As the final photo shows, Julieta communicated across sizeable space, sounding perfectly splendid even at the kitchen table 10 metres away. Such projection liberates your tunes from the boxes. The sound no longer squeezes from them like tooth paste from a tube. It blossoms in free space not confined to a pale likeness behind the speakers but with true force and reach at the seat. It's what all speakers aspire to. It generally comes easier to monitors. Within that breed, it comes easiest to those not held back by time smear and box fuzz. Julieta scored top marks for absence from box chatter and blur. When set up correctly to remove or minimize room effects inside the listening window, timing for a ported design seemed quite high too yet not so focused as to feel metronomic. The rear-firing ports simply enforce more setup labour than sealed designs.

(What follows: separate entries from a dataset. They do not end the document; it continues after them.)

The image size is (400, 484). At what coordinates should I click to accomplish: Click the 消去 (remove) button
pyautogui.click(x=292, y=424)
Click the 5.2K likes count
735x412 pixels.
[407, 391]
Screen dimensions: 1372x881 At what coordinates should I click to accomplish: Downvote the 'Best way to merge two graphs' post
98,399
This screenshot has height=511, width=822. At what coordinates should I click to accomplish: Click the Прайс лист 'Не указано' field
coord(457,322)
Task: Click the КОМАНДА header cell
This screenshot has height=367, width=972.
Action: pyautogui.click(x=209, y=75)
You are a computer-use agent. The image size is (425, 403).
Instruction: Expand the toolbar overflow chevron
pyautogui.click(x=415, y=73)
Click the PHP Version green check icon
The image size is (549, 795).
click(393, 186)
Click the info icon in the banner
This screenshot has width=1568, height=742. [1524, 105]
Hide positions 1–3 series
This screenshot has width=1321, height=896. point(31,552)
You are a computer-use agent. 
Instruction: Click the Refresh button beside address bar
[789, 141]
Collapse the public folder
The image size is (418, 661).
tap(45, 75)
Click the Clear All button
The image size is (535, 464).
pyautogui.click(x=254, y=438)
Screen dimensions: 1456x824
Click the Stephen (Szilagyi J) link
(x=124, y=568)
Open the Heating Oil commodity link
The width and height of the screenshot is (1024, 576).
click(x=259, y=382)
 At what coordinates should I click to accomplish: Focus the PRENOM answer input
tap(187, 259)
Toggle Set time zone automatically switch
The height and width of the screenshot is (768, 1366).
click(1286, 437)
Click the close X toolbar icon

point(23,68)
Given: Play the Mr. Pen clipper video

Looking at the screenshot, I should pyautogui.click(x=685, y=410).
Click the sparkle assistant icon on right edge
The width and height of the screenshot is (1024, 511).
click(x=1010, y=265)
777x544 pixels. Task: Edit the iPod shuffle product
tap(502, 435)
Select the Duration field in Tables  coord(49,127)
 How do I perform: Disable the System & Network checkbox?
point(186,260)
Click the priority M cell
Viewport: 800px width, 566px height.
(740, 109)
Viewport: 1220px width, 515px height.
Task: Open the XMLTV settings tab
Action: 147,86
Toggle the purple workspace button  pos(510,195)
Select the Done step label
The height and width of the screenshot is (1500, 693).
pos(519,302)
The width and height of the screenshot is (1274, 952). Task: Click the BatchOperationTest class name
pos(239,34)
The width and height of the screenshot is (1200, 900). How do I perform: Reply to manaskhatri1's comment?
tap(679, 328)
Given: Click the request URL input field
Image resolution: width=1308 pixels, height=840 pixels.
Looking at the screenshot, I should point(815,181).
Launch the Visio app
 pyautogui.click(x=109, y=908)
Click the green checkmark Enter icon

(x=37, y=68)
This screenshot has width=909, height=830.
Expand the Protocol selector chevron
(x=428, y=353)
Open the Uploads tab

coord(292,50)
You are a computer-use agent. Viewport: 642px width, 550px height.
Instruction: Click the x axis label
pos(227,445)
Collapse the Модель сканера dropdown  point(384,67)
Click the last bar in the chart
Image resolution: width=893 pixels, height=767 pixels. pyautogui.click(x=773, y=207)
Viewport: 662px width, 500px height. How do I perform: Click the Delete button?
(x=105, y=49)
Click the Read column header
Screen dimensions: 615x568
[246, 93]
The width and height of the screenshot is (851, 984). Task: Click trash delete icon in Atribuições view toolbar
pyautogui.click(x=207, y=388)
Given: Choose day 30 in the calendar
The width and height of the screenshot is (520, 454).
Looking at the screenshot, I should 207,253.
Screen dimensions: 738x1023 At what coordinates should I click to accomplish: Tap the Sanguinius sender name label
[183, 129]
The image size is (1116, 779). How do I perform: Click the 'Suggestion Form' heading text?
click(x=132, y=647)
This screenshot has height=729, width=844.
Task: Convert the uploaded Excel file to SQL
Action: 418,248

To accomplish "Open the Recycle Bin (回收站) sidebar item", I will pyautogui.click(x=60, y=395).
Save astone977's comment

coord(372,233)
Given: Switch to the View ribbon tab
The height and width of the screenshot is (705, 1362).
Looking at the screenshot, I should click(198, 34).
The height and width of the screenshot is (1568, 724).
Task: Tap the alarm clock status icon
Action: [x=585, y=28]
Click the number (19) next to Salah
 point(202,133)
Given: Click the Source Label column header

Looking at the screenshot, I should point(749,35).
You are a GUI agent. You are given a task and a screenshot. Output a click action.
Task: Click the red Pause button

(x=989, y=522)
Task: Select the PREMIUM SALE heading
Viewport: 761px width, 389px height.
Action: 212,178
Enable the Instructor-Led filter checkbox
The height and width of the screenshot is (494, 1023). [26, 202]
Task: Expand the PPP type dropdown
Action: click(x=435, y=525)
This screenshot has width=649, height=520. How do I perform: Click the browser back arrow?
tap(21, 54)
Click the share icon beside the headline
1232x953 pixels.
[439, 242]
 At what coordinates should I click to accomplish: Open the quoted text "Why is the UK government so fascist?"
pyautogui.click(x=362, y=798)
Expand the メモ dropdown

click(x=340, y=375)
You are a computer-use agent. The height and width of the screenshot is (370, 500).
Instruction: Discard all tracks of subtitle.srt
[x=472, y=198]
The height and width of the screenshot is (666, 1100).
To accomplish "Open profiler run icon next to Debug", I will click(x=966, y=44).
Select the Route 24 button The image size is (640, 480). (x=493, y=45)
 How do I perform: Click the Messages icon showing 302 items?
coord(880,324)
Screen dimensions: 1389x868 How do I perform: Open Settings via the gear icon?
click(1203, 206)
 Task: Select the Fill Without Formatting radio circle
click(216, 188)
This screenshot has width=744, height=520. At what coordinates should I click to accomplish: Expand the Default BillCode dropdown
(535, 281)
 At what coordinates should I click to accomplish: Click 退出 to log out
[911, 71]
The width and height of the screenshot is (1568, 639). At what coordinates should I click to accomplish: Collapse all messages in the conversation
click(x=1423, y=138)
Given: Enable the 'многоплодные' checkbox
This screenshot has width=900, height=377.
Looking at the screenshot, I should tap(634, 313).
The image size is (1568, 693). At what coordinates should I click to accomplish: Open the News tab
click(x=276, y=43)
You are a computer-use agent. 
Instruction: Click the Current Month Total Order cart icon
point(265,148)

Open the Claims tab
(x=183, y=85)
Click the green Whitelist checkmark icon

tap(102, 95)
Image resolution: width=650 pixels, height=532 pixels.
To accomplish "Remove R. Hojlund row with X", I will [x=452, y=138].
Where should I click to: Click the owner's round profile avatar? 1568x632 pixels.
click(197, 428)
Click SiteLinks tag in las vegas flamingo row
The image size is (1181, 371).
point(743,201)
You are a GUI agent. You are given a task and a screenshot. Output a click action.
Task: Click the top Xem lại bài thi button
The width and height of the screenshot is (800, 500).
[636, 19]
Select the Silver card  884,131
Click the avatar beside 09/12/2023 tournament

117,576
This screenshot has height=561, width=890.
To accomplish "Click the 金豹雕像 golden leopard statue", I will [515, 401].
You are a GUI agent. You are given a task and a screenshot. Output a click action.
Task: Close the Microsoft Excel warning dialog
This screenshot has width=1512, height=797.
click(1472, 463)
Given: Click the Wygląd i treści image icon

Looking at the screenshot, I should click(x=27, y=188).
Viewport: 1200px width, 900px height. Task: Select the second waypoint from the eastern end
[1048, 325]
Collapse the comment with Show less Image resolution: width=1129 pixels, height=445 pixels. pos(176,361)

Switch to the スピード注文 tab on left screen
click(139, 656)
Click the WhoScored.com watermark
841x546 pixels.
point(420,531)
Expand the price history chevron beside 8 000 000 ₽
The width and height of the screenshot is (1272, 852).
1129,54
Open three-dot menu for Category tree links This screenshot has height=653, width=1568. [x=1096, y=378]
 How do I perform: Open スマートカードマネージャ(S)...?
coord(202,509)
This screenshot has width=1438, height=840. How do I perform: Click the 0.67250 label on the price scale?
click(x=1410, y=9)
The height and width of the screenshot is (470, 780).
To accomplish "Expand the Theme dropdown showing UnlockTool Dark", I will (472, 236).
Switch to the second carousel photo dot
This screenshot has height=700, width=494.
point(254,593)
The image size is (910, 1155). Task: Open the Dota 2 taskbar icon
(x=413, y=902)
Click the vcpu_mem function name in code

Not having really been conceptualized from a commercial angle but converted from passion project to formal production, Julieta's small-volume artisanal origins mean high cost. Of course no speaker at €30'000 retail can invoke value, much less a compact two-driver stand mount. €15'000 like our Mythology 1 gets can't either except when inserted in today's context. Walking right past this aspect, on raw performance, luxurious build and attractive looks, Kroma Audio's Julieta is an amazing discovery. She proves that you needn't tolerate monkey coffins or robotic descendents of Klaatu when it comes to room-fill gush from compact beautiful tone sculptures that pack serious bandwidth. Subwoofers aren't invited. Neither is casual listening due to intense projection. Top drivers and rigid enclosures welcome high playback SPL without punishment other than neighbourly peace. The synthetic stone finish is easy on eye and maintenance, being dusted and cleaned without marks. Low binding posts at the base of the stand make for clean cable dressing without the additional half metre that hanging off from traditional terminations behind the main driver entails. The tone-wood ingredients inject some timbral wetness. That counters dead-box tendencies for dryness and hyper focus. Julieta is no alumni of the Magico school as her driver choices already suggest. She's no vintage Sonus faber either nor carries the radiation-pattern derived warmth of a Kaiser Acoustic Chiara. She's far from any full-on thin-walled live box. As a Swiss amp, she'd be a cross between Soulution and Nagra. As an actual speaker from Spain, she's an exception and exceptional all around. Hail to the lucky few blessed with the means to make her their own. Whilst that sadly excludes us, we shall remain sportingly envious of them!